To sum up, previous research examining the association between organizational culture
and LMX relationships has pointed out that supportive and organizational learning cultures tend
to coexist with high quality relationships between leaders and their subordinates. Organizational
cultures were also shown to set constraints in the relationship between perceptions of justice and
LMX quality indicating that culture drives attention to stimuli informative of its content; in other
words, in cultures with an emphasis on respect for people, perceptions of procedural justice were
related to high LMX, while in competitive cultures, perceptions of distributive justice were
associated with high LMX quality.

- DATA SEGMENT -
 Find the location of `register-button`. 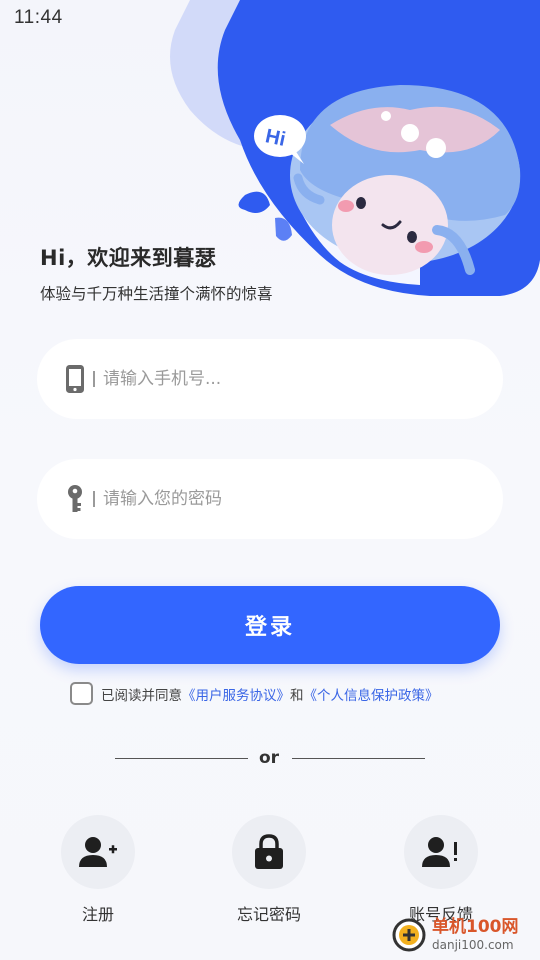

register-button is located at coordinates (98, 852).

- ACTION ITEM A -
Answer these questions about the passage on organizational culture and LMX:
(i) Which two types of organizational culture tend to coexist with high-quality leader-subordinate relationships?
(ii) In cultures that emphasize respect for people, perceptions of which kind of justice were related to high LMX?
(iii) In competitive cultures, perceptions of which kind of justice were associated with high LMX quality?
- ACTION ITEM B -
Quote the passage on organizational culture and LMX between "To sum up, previous" and "high LMX quality.", inclusive.

- EXERCISE RESPONSE A -
(i) Supportive cultures and organizational learning cultures
(ii) Procedural justice
(iii) Distributive justice

- EXERCISE RESPONSE B -
To sum up, previous research examining the association between organizational culture
and LMX relationships has pointed out that supportive and organizational learning cultures tend
to coexist with high quality relationships between leaders and their subordinates. Organizational
cultures were also shown to set constraints in the relationship between perceptions of justice and
LMX quality indicating that culture drives attention to stimuli informative of its content; in other
words, in cultures with an emphasis on respect for people, perceptions of procedural justice were
related to high LMX, while in competitive cultures, perceptions of distributive justice were
associated with high LMX quality.